■ **REQUEST A**
Quote the article on plagiarism detection between "deliberating on the" and "the word plagiarism.", inclusive.
■ **REQUEST B**
Answer these questions using the article on plagiarism detection:
(i) In what year was Stephen B. Oates's biography of Abraham Lincoln published?
(ii) How many books did Walter Stewart and Ned Feder scan into a computer?
(iii) How many instances of plagiarism did the scientists' report claim for the King biography?
■ **REQUEST C**
Render this sentence from the article on plagiarism detection in Spanish: "Over the last decade, plagiarism detection has gone high-tech."

* Start EXCERPTED TEXT *

Stop, Historians! Don't Copy That Passage! Computers Are Watching

January 26, 2002

By EMILY EAKIN

 

These are boon times for muckrakers on the scholarship

beat. In the last month alone, not one but two of the

nation's most high-profile historians, Stephen Ambrose and

Doris Kearns Goodwin, stand accused of plagiarism in cases

that are generating headlines and hand-wringing.

Sensing an opportunity to uncover front-page-worthy fraud,

journalists armed with Post-It notes - and anonymous tips

about the thefts - have turned into literary gumshoes,

painstakingly combing through books in the library stacks.

But the job needn't be so taxing. Over the last decade,

plagiarism detection has gone high-tech. Today's software

market is flooded with programs designed to rout out

copycats with maximum efficiency and minimum effort.

Historians were among the first scholars to try to nail a

plagiarism suspect with a computer. In 1991, in a case that

became famous in academic circles, several historians filed

a complaint with the American Historical Association

charging Stephen B. Oates, a historian at the University of

Massachusetts at Amherst and the author of a well-regarded

1977 biography of Abraham Lincoln, with plagiarism.

As evidence, Mr. Oates's accusers pointed to passages in

his book that closely resembled passages in a 1952

biography of Lincoln by Benjamin P. Thomas. Mr. Oates

furiously denied the charges, attributing any similarities

between the two books to a reliance on the same historical

sources. Twenty-three colleagues signed a public statement

calling the plagiarism charges "totally unfounded." After

deliberating on the case for a year, the association ruled

that Mr. Oates had "failed to give Mr. Thomas sufficient

attribution for the material he used," but carefully

avoided the word plagiarism.

Some of Mr. Oates's opponents were convinced he was being

let off the hook too easily. One hit on the idea of having

a computer judge the case and approached Walter Stewart and

Ned Feder, scientists at the National Institutes of Health

in Bethesda who had developed what the media dubbed a

"plagiarism machine."

Mr. Stewart and Mr. Feder spent four months on the project.

By the time it was over, they had scanned more than 60

books into a computer and compared them not just to Mr.

Oates's Lincoln biography but to his subsequent biographies

of William Faulkner and the Rev. Dr. Martin Luther King Jr.

as well. Their software followed a simple rule: each time a

string of at least 30 characters in one of Mr. Oates's

books matched a string of 30 characters in one of the other

books, the computer made a note. (Strings of fewer than 30

characters were apt to turn up meaningless matches -

including common proper names and phrases.)

In February 1993, the scientists submitted a 1,400- page

report to the association, detailing what they claimed were

175 instances of plagiarism in the Lincoln biography, 200

instances in the Faulkner biography and 240 instances in

the King biography, all identified by their computer. But

once again the association found no evidence of plagiarism,

though it did state that Mr. Oates had depended to a degree

greater than recommended "on the structure, distinctive

language and rhetorical strategies of other scholars and

sources." The association also took pains to dismiss Mr.

* End EXCERPTED TEXT *
* Start DATA PROVIDED *

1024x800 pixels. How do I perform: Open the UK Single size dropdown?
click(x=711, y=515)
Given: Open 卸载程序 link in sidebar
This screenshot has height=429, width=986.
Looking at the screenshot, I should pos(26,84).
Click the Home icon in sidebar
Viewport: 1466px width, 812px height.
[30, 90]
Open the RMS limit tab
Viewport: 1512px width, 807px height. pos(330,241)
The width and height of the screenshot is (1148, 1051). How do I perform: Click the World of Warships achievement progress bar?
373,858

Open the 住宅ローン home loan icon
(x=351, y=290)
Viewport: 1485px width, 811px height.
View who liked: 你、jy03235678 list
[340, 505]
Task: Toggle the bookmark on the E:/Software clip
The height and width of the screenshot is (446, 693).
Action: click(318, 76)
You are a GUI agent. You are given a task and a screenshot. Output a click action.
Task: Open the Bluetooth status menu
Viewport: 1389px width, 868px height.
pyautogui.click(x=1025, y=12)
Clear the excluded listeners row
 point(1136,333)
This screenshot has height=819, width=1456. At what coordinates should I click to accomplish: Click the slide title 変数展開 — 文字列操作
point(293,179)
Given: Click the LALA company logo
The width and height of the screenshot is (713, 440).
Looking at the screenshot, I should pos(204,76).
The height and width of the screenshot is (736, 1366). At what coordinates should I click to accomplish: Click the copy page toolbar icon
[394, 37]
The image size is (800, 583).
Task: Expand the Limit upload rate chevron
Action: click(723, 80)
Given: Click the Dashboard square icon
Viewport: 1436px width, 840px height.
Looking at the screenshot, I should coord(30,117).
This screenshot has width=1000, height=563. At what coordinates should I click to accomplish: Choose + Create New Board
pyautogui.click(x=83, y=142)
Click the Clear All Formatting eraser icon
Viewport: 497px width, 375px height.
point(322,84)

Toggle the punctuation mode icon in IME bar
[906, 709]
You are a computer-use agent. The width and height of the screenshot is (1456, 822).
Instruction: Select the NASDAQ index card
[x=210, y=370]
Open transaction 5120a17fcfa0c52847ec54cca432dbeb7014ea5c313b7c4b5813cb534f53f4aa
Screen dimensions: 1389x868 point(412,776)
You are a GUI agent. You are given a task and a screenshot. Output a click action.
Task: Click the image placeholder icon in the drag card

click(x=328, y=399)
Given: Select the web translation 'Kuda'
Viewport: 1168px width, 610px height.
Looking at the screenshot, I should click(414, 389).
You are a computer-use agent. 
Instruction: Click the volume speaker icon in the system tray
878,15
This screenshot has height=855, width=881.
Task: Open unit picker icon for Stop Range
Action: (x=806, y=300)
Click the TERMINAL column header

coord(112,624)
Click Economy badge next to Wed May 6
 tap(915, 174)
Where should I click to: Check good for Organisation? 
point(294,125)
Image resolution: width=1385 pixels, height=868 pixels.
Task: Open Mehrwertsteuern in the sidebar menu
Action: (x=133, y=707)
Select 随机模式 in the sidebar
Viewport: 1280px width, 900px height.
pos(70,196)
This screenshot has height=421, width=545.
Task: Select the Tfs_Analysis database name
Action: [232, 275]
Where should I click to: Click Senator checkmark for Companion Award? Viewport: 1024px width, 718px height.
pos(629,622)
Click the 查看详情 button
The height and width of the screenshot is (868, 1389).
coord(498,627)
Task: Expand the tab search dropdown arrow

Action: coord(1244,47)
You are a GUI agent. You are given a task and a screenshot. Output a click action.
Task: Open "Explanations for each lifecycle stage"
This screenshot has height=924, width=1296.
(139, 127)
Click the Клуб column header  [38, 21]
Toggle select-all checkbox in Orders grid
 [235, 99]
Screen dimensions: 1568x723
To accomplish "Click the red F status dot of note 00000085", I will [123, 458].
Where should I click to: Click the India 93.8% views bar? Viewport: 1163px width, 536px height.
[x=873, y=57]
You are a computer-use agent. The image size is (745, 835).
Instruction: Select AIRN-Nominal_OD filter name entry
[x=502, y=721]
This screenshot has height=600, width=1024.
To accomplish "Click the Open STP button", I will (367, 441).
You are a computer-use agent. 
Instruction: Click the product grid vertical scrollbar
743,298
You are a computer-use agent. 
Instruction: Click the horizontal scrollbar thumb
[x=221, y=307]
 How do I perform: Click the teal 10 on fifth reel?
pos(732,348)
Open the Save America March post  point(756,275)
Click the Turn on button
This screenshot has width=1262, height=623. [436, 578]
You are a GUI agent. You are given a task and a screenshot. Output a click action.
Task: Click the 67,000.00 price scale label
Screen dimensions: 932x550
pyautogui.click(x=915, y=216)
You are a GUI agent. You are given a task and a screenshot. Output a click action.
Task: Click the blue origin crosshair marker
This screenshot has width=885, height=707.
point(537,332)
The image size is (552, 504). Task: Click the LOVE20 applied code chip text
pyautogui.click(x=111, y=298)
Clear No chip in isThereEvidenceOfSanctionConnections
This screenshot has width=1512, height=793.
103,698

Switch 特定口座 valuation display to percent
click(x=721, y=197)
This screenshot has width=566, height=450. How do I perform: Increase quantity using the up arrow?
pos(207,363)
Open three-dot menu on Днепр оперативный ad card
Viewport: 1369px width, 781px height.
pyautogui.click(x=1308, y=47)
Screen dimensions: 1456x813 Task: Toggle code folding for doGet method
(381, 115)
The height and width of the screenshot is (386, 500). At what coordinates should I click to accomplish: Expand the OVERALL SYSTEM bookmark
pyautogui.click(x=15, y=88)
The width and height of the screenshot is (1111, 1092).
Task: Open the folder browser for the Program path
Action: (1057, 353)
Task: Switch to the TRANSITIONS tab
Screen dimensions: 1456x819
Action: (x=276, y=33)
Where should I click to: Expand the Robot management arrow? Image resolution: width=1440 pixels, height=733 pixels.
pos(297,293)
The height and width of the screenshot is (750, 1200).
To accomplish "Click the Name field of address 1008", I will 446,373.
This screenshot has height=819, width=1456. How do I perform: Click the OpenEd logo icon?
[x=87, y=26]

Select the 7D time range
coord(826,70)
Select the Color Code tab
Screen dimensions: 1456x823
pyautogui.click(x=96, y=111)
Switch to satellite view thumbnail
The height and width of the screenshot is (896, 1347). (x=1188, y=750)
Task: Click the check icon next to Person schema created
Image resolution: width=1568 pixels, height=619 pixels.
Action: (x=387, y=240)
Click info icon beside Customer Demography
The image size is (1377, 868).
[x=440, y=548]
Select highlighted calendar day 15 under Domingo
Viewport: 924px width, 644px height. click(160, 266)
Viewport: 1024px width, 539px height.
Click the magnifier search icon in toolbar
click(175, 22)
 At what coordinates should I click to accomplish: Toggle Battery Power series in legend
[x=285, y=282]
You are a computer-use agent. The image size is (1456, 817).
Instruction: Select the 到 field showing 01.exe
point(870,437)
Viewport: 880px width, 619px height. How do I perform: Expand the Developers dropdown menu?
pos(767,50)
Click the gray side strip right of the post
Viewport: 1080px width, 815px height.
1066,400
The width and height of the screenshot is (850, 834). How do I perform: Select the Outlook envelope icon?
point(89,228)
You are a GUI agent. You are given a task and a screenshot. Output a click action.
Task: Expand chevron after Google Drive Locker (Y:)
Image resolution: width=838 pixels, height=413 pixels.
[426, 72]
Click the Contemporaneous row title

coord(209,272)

* End DATA PROVIDED *

■ **EXERCISE RESPONSE A**
deliberating on the case for a year, the association ruled

that Mr. Oates had "failed to give Mr. Thomas sufficient

attribution for the material he used," but carefully

avoided the word plagiarism.

■ **EXERCISE RESPONSE B**
(i) 1977
(ii) More than 60
(iii) 240

■ **EXERCISE RESPONSE C**
Durante la última década, la detección de plagio se ha vuelto de alta tecnología.